### DOCUMENT EXTRACT
************
Oct. 3 --For human resources professionals, the effects of the partial government shutdown are hard to avoid and will become more serious the longer the political stalemate in Washington drags on, observers agree.

“For HR professionals across the country, it is important to be open with employees at this time and seize the opportunity to discuss the state of the economy and help ensure events like this do not greatly impact employee morale,” Jim Link, chief HR officer, North America, at employment services provider Randstad US, said in an Oct. 3 e-mail to Bloomberg BNA. “With any major economic event, it is always best to engage with your staff often to put any potential uneasiness to rest.”

Contractors and Other Employers Affected

Government contractors “need to keep in mind wage and hour rules or you may find yourself the defendant in a wage and hour claim” in the event workers have to be furloughed, the Society for Human Resource Management pointed out in an Oct. 1 e-mail to members.

SHRM also advised its members to “generally, keep in mind that employers are still obligated to meet statutory deadlines and compliance requirements of the underlying statutes.”

But the shutdown's effects are also being felt in private industry not directly connected to the federal government. For example, hiring is affected, SHRM said, noting that E-Verify will not be available during the government shutdown (see article in this issue).
************
### STORED RECORDS
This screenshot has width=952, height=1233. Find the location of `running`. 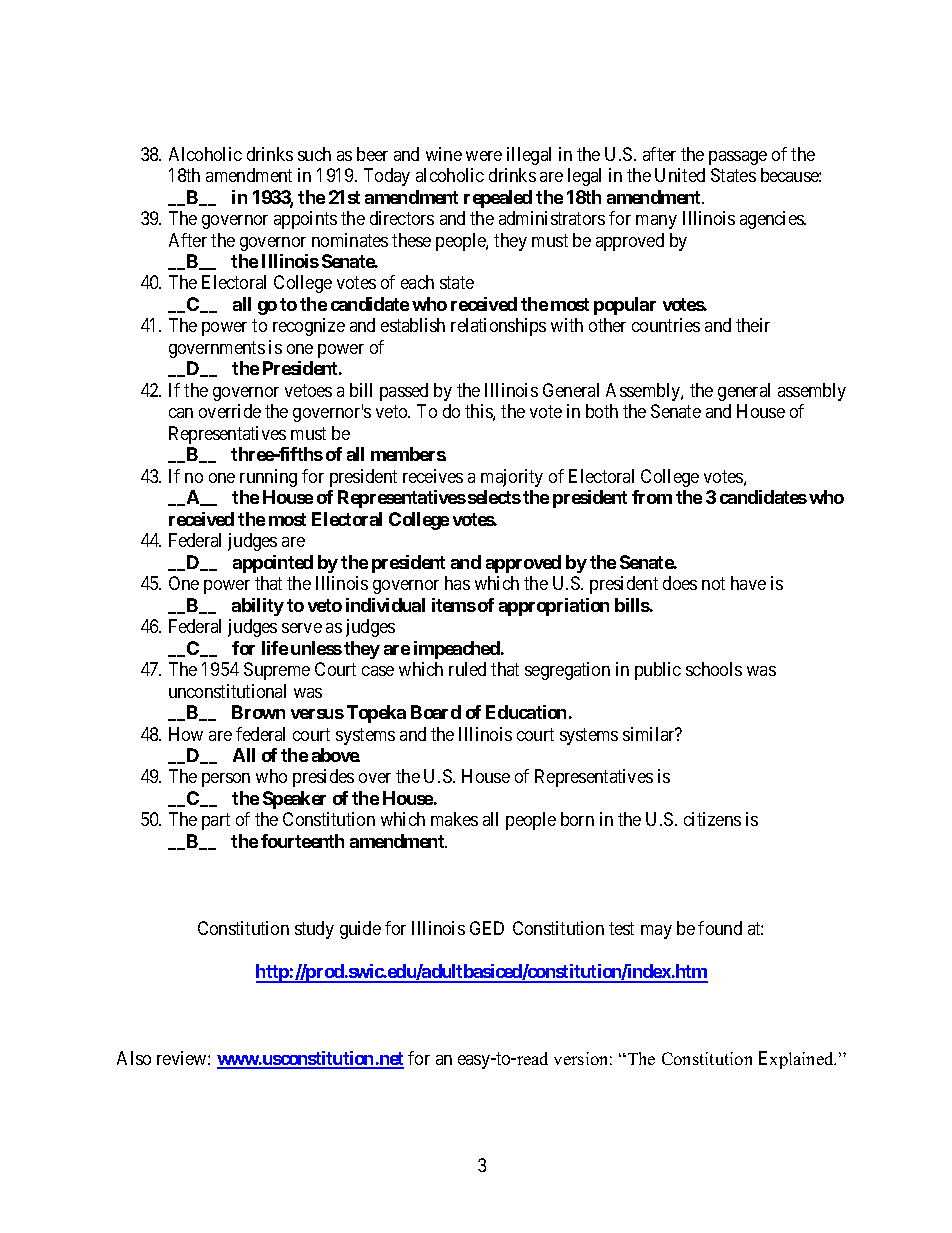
************
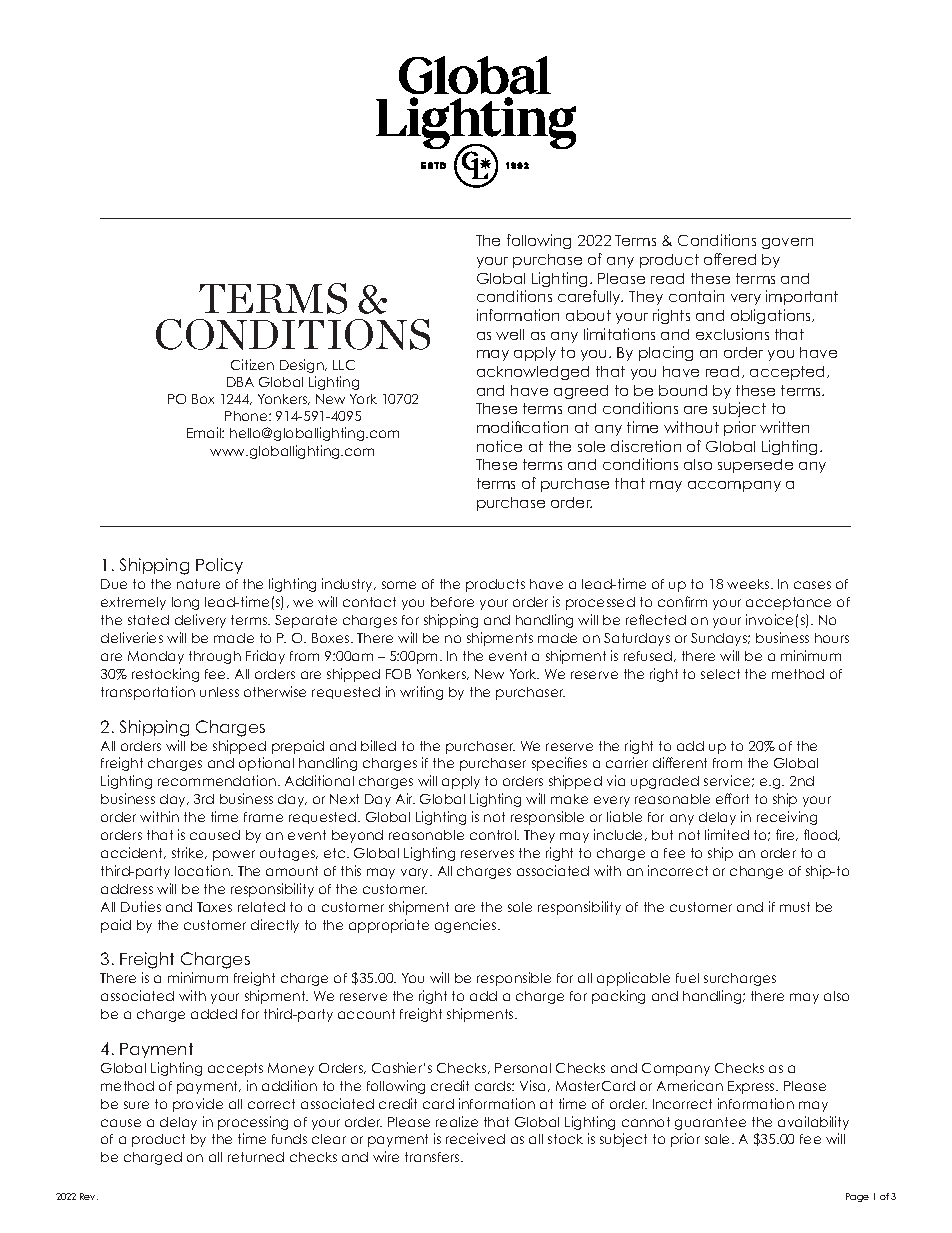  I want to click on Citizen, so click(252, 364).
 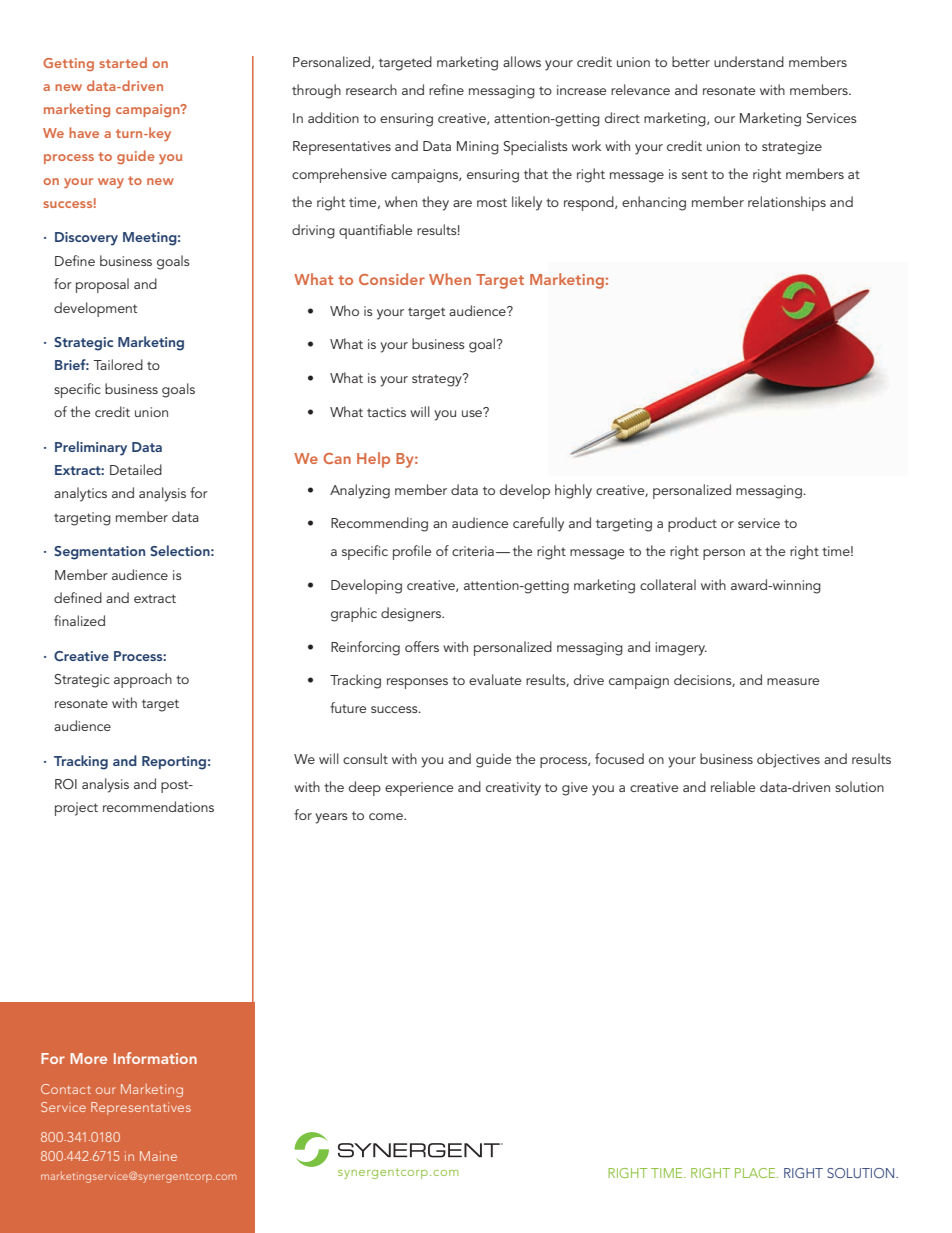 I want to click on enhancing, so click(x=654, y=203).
************
### TASK REQUIREMENTS
Pick up the piece on how the government shutdown affects HR professionals right after its last sentence and write the next few paragraphs.

### IN RESPONSE
SHRM also noted that the Internal Revenue Service “will cease some of its key functions such as audits, examinations of returns, processing of paper returns and call-center operations for taxpayers with questions.”

A Compliance Mess

When it comes to HR compliance matters, the effects of the shutdown hit right away in a tangible way, according to a management attorney. “The implications we saw were immediate and widespread, since all the federal agencies were shut down except for protection of safety and individual rights,” Khristan Heagle, a partner with New York City-based Klein Zelman Rothermel LLP, told Bloomberg BNA in an Oct. 3 interview.

The closure of the Equal Employment Opportunity Commission “means they will docket new charges to preserve individual rights in filing them but will not investigate them,” Heagle said. “All the mediations have been cancelled and FOIA [Freedom of Information Act] requests will not be processed.”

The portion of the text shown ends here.